Page excerpt:
****

The result is that Palestinian agriculture which, according to World Bank figures, accounted for 13 percent of the Palestinian GDP in 1994, accounts for only three percent today.

(Graph: World Bank)
(Graph: World Bank)

That precipitous slide was initiated by Oslo II (1995), which gave Israel sole control over so-called Area C, the 61 percent of West Bank land most suitable for agricultural production, and allocated to Palestinians 138.5 million cubic meters (mcm) of water a year, which was 20 percent of the West Bank water supply.  Israel and its settlements grabbed the rest.

Since 1995, the Palestinian population has doubled and that 138.5 mcm allocation has shrunk.

A 2013 World Bank report stated that Palestinians only had access to 87 mcm of water, that Palestinian water access per capita had declined by more than 30 percent, that half of the Palestinian wells had dried up over the last 20 years, and that farmers were unable to irrigate their land.  

Other studies have found that by 2016, only 6.8 percent of cultivated West Bank land was irrigated, and 600,000 settlers were using six times more water than the entire Palestinian population of the West Bank, 2.8 million people.  

The latest Report of the Special Rapporteur on the situation of human rights in the Palestinian territories published on March 15, 2019 is scathing about Israel’s water policies:

“Water, and its effective control and management, is an essential component for the exercise of sovereignty in the modern world. Yet, as Israel’s 51-year-old occupation has become more entrenched, the deeply inequitable distribution of water imposed by Israel illustrates the utter lack of any substantive control Palestinians over their daily lives. With the collapse of the natural sources of drinking water in Gaza and the inability of Palestinians to access most of their water sources in the West Bank, water has become a potent symbol of the systematic violations of human rights occurring in the Occupied Palestinian Territory. While Israelis, including those living in illegal settlements, enjoy unlimited running water year-round, several million Palestinians endure water shortages caused either by contamination or by lack of access.  The irony is manifest: while Israel has created world-class hydro technology for the creation and export of desalination plants, advanced irrigation systems and the recovery and productive recycling of wastewater, the Palestinian territory it occupies is water insecure. Indeed, the World Bank stated in 2009 that the Palestinians in the occupied territory have the lowest access to fresh water resources in the region, notwithstanding the fact that the Palestinian territory has ample water resources.”

****

Extracted information:
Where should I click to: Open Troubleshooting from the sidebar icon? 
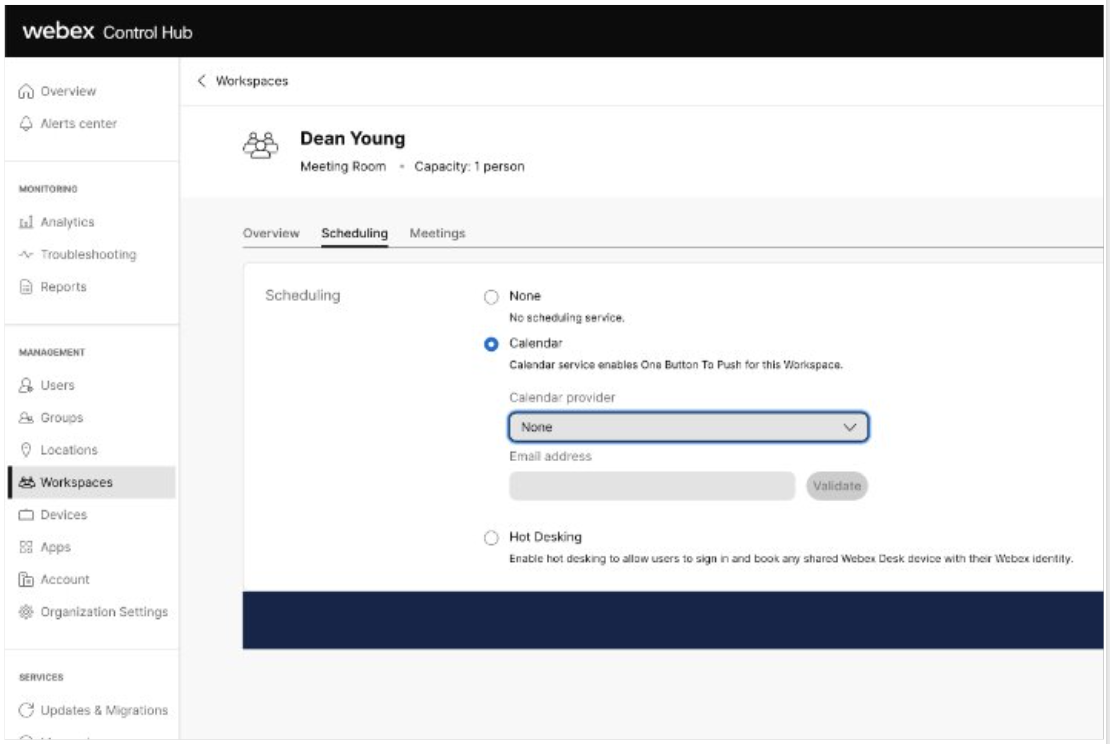26,255
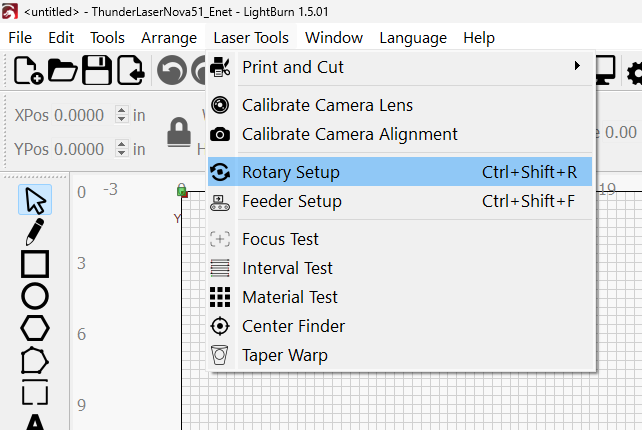
Task: Open the Arrange menu
Action: pos(169,38)
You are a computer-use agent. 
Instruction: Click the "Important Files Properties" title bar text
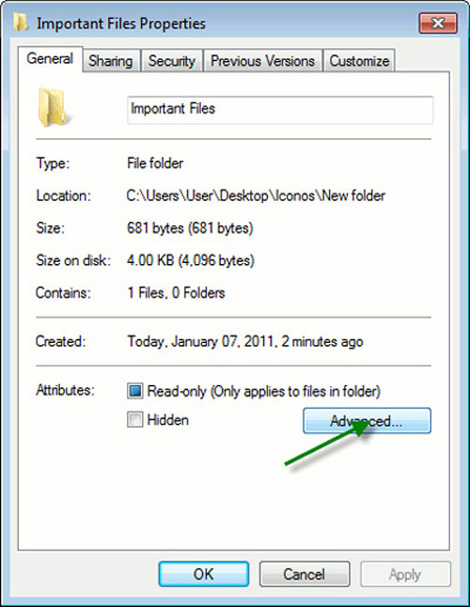tap(121, 24)
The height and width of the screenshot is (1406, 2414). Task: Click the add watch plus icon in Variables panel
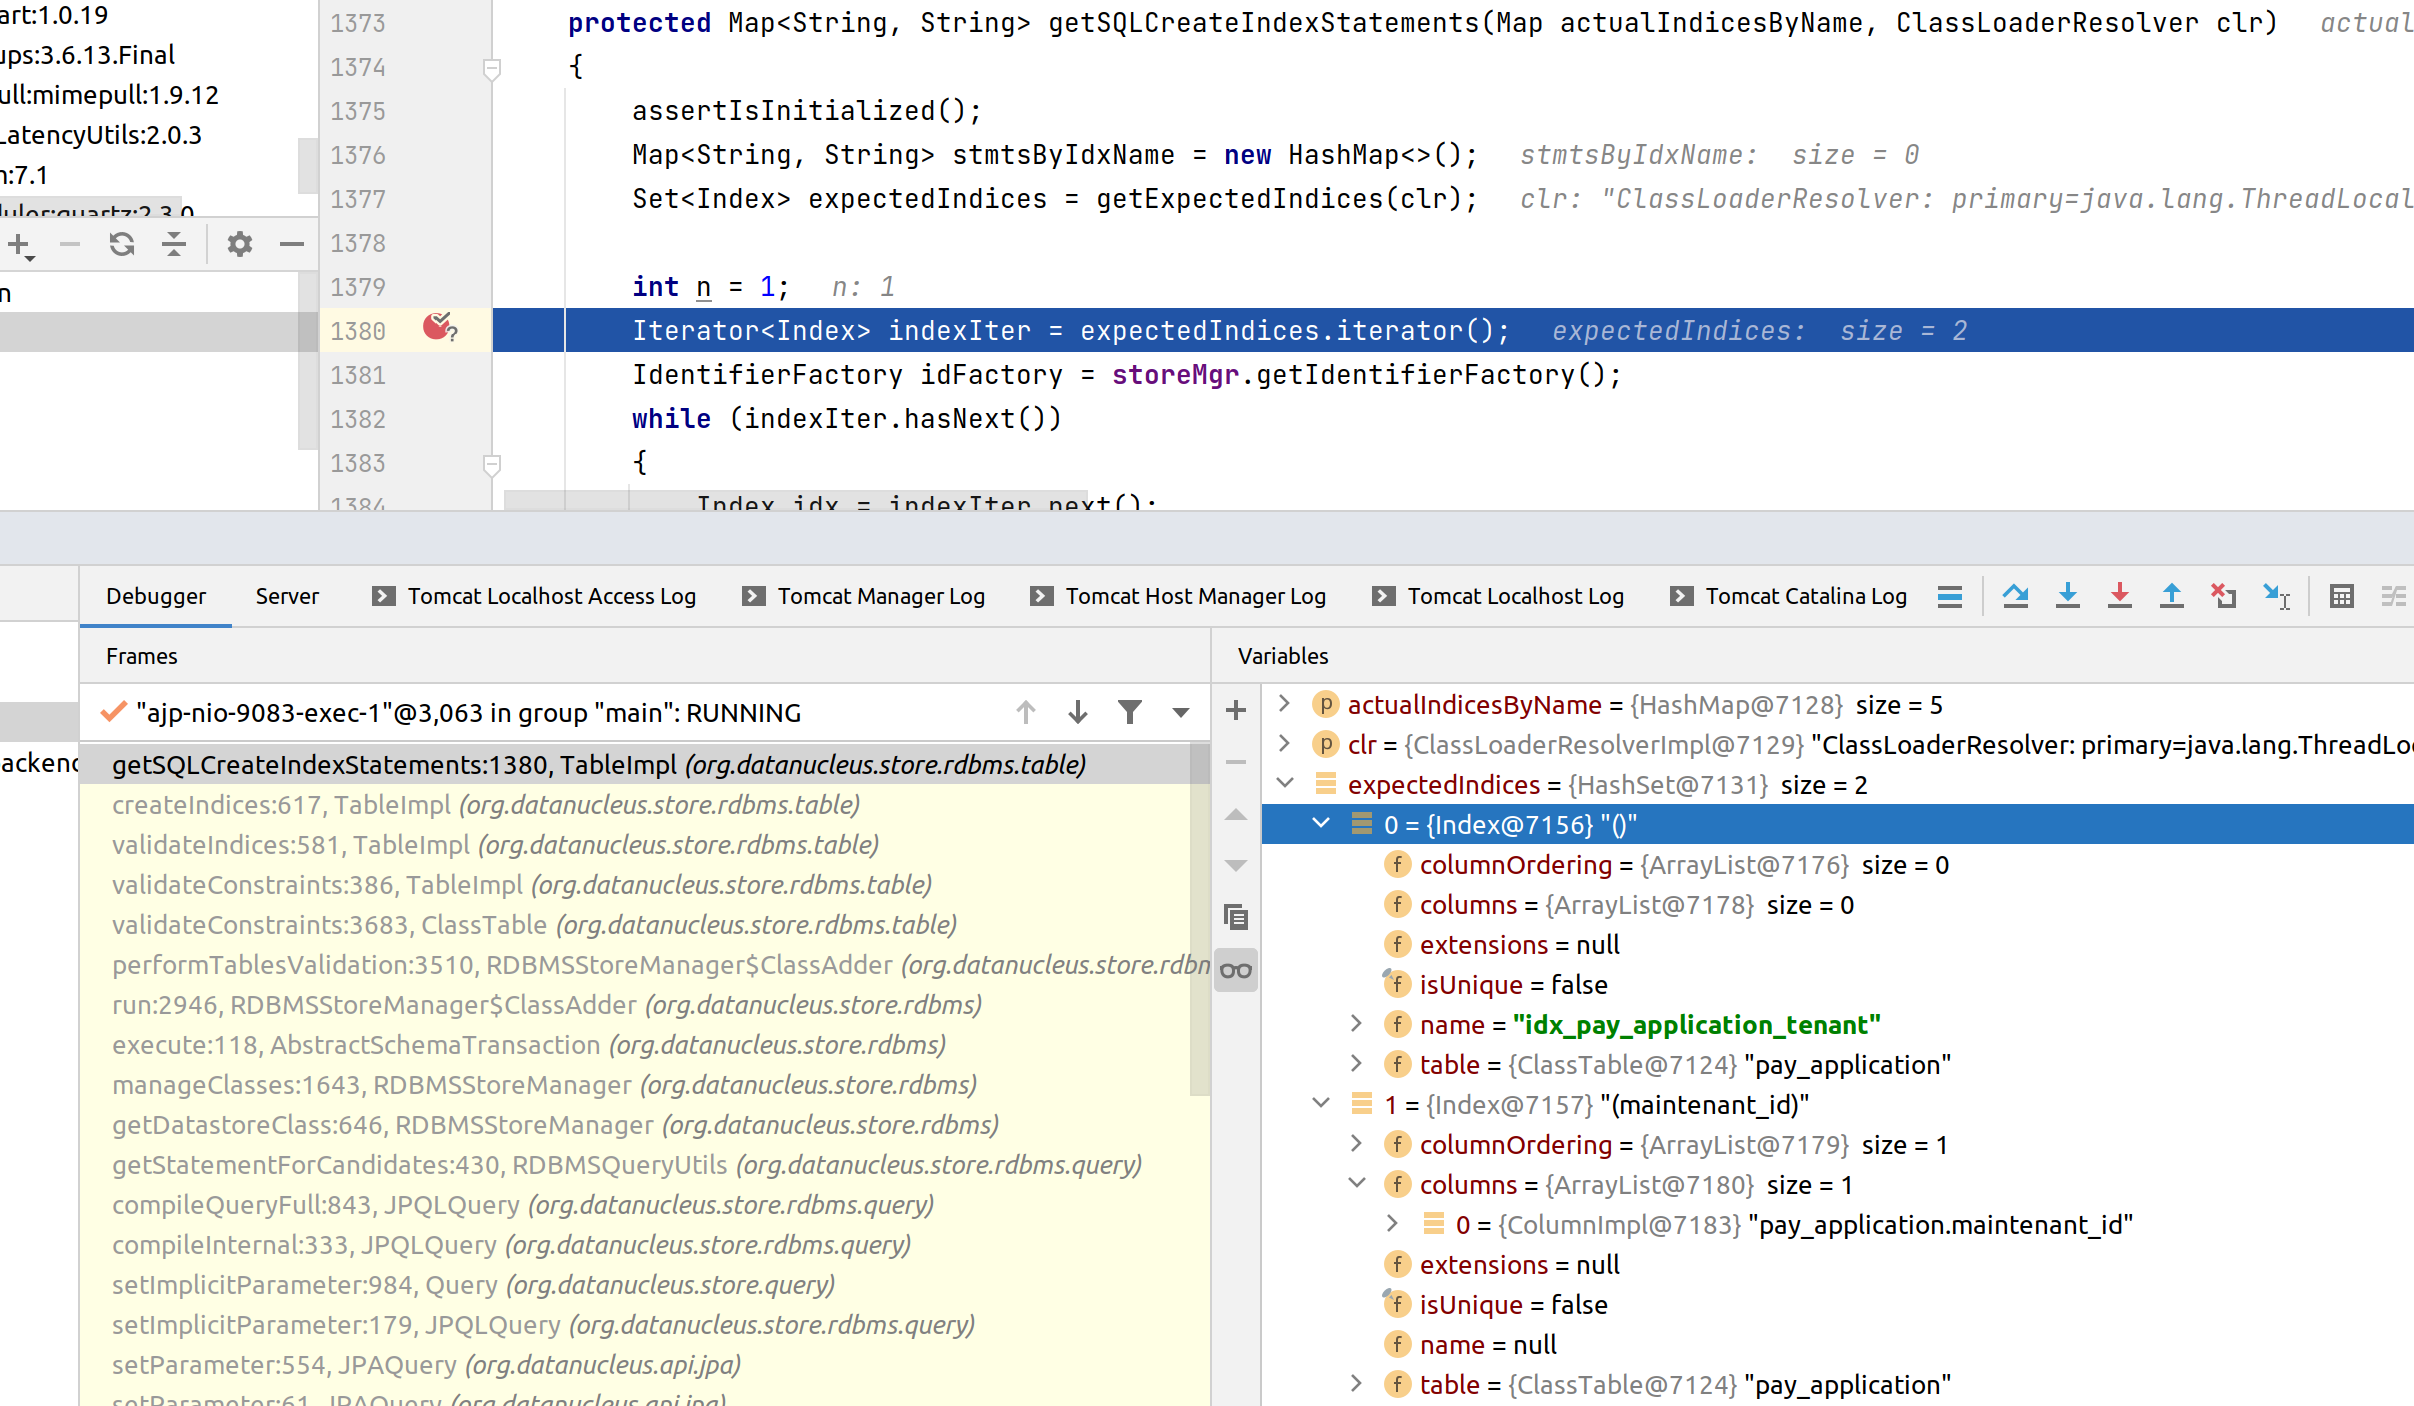coord(1236,710)
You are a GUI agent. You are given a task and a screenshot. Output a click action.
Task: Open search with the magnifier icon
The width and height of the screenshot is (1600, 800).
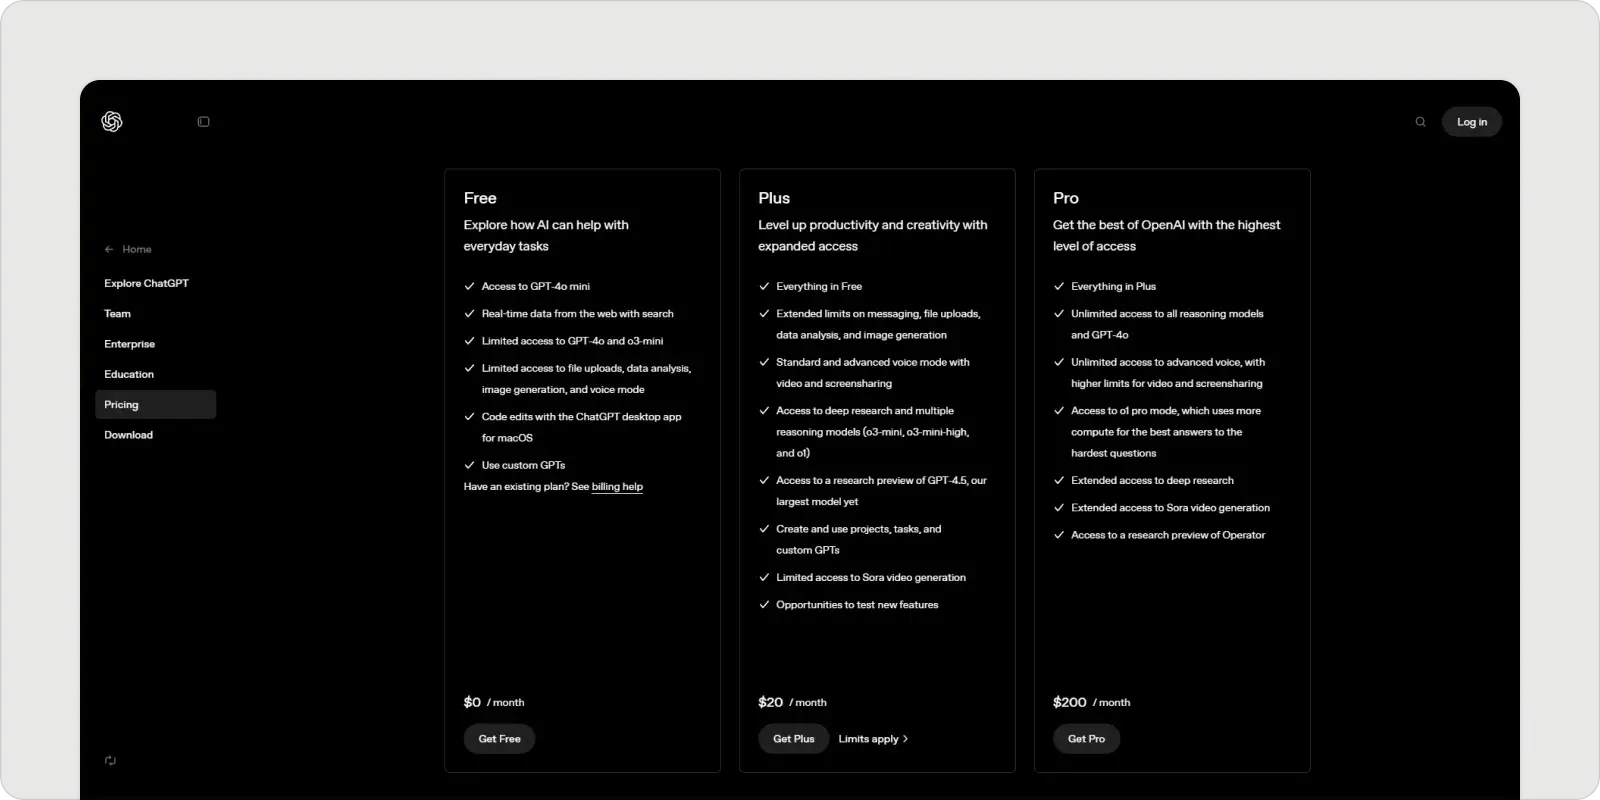[1420, 122]
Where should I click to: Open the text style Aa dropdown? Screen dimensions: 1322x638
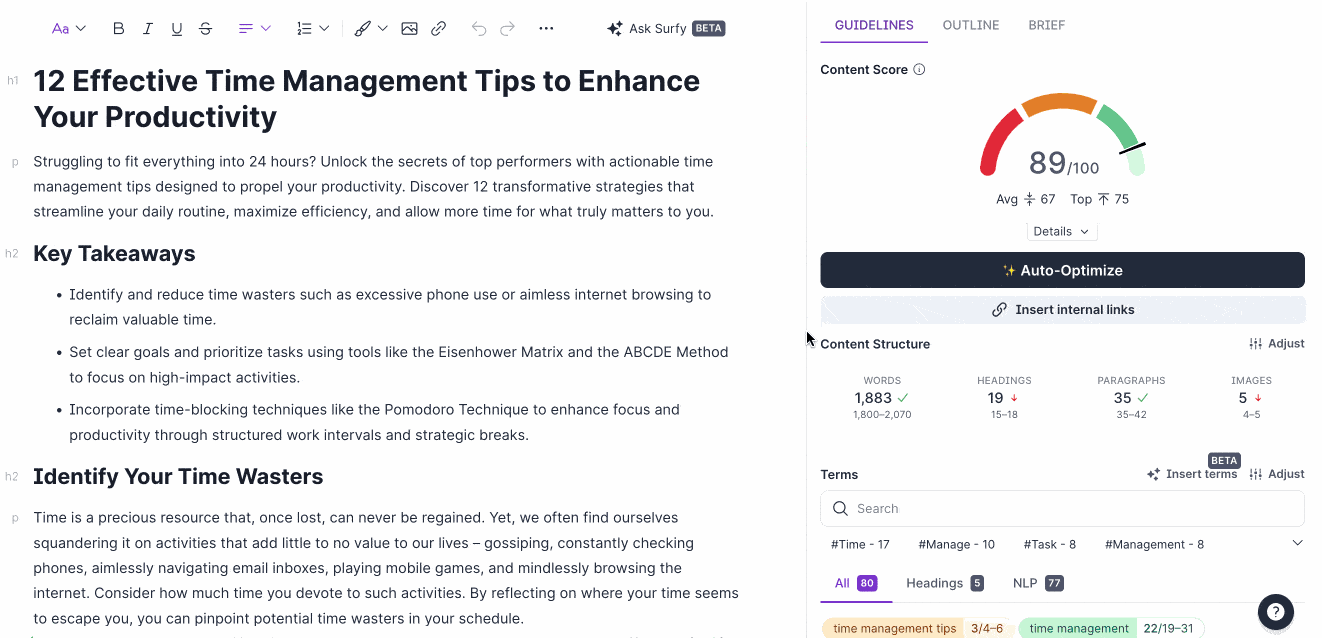click(x=69, y=29)
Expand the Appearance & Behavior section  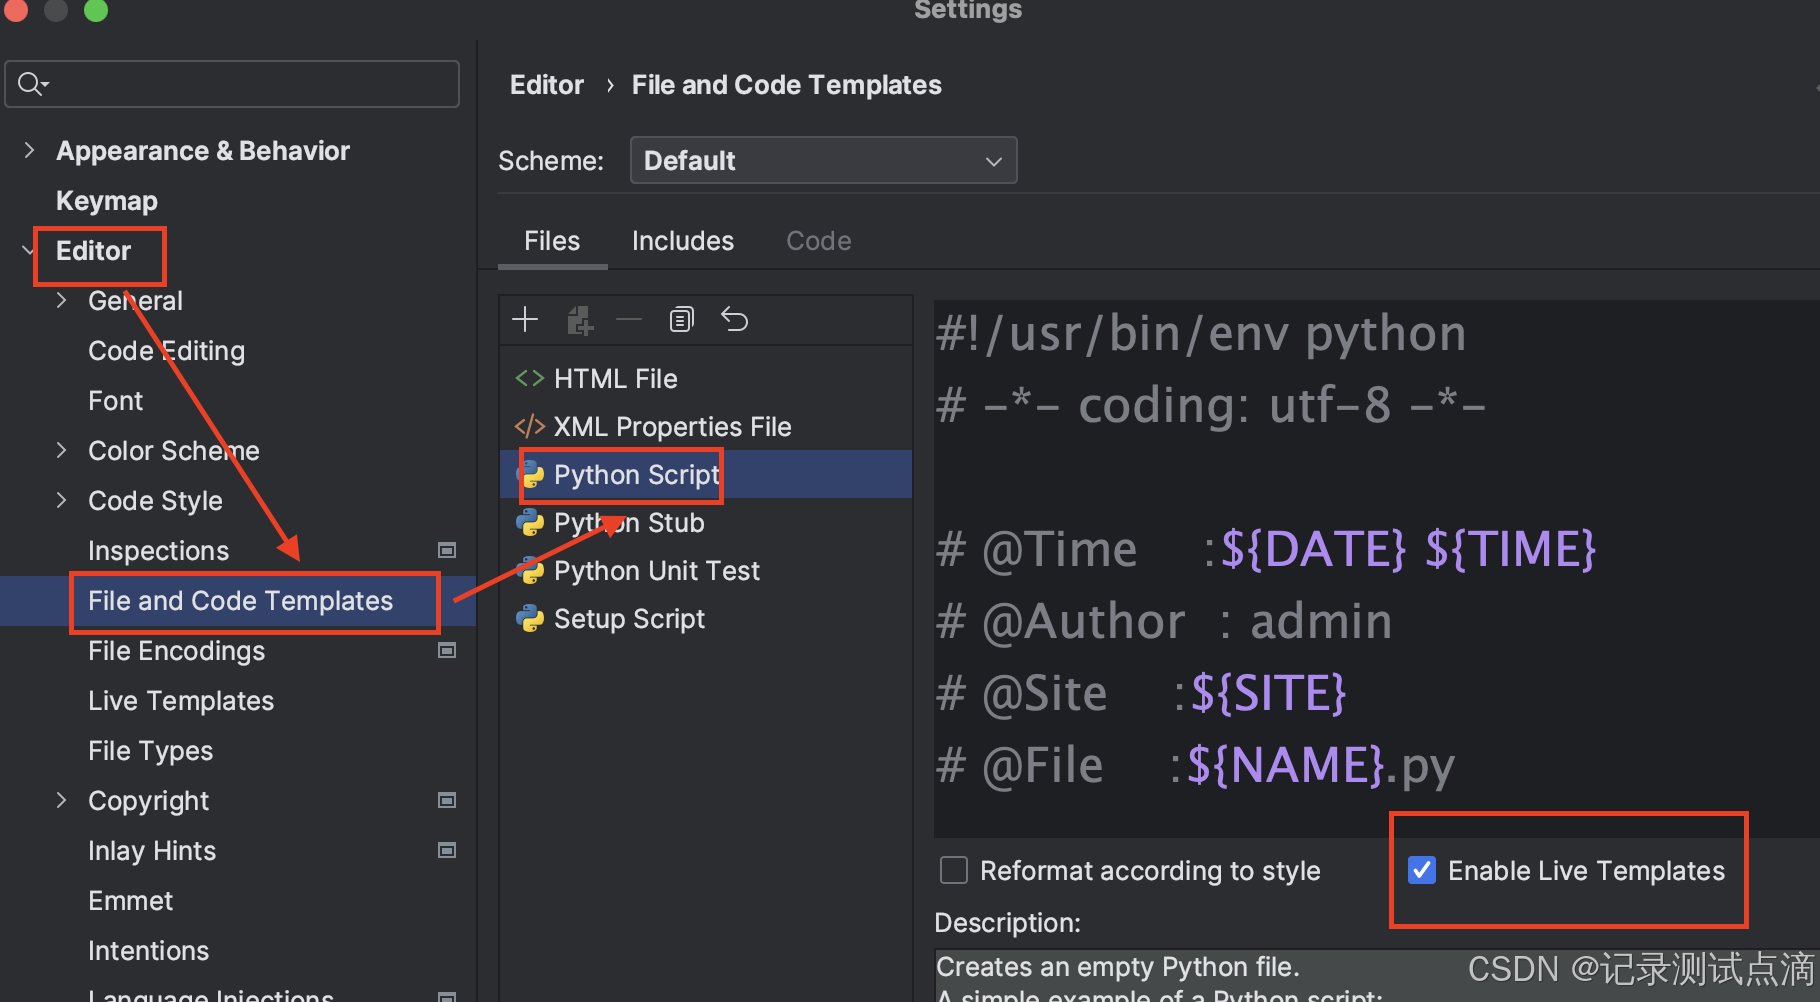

****

Required work: Extend the passage on Palestinian agriculture and water access, picking up right after the closing quotation from the Special Rapporteur's report. The entries have no connection to the text on Palestinian agriculture and water.

The result:
The Report concludes that Israel’s “expropriation of Palestinian hydro resources breaches both international humanitarian and human rights law, and scorns the principles that underlie the right to water.”

What does this water deficit look like on the ground?  Last November I had the opportunity to see how farming was faring when I co-led an Eyewitness Palestine environmental justice delegation to the West Bank.  

We were told about the “agricultural terrorism” practiced by settlers and soldiers, who over the last few decades have uprooted 2.5 million fruit trees and 800,000 olive trees and poisoned Palestinian farms with raw sewage.  

We heard that thousands of Palestinian farmers have lost their livelihoods to the separation wall that cuts deeply into the West Bank, enabling Israel to appropriate both land and Palestinian water resources, and to bypass roads that separate farmers from their fields.

Now about 70 percent of the 61 percent of the West Bank known as Area C is reserved for 200 settlements and outposts, military firing zones, and nature reserves off limits to Palestinians, while approximately 300,000 Palestinians live in 540 communities, at least 180 of which have no connection to a water network.  

The unrelenting destruction of Palestinian wells, cisterns, reservoirs and pipes connecting villages to a water supply, and the ongoing appropriation of Palestinian springs and other water sources for Israeli use only have intensified the impact of Israel’s apartheid water policies.  

The goal? To force Palestinians to leave and clear the land for settlement expansion.  

We visited a farm in Asira ash-Shamaliya, near Nablus, to help the Yasin family pick their olives. It was in beautiful hilly location without an Israeli settlement on the horizon.   

But we learned that even here, with olive trees spread amply over the hills, it was not easy to make a living off the land.  Many family members had to hold additional jobs in order to get by.

One of them was Hamad Yasin, who farms and works as a civil engineer.  He told us that each olive tree needs 11 cubic meters of water per year to get good production.  But it was illegal to have ground wells deeper than 150 meters, and to get water, he said, they would have to go down 450 meters.  

“Now we depend entirely on rainwater and we don’t have enough rain.  And sometimes Israel says you are not allowed to collect rainwater. What can we do?”

The picture is particularly stark in the Jordan Valley, once the West Bank’s bread basket.  Now it is home to 12 major Israeli wells and its aquifer is being rapidly reduced by the pumping stations maintained by Israel’s National Water Carrier, Mekorot. They supply Israeli settlement greenhouses and farms, which may soon be unsustainable, given the speed at which the water table is declining.

Most of the Palestinian communities in the Jordan Valley have been declared part of Area C, where building of any kind is forbidden, where many existing structures have demolition orders, and where Palestinian herders and farmers are not permitted to collect rainwater. More than 90 percent of the Jordan Valley has been set aside for settlements and military zones that Palestinians are forbidden to enter.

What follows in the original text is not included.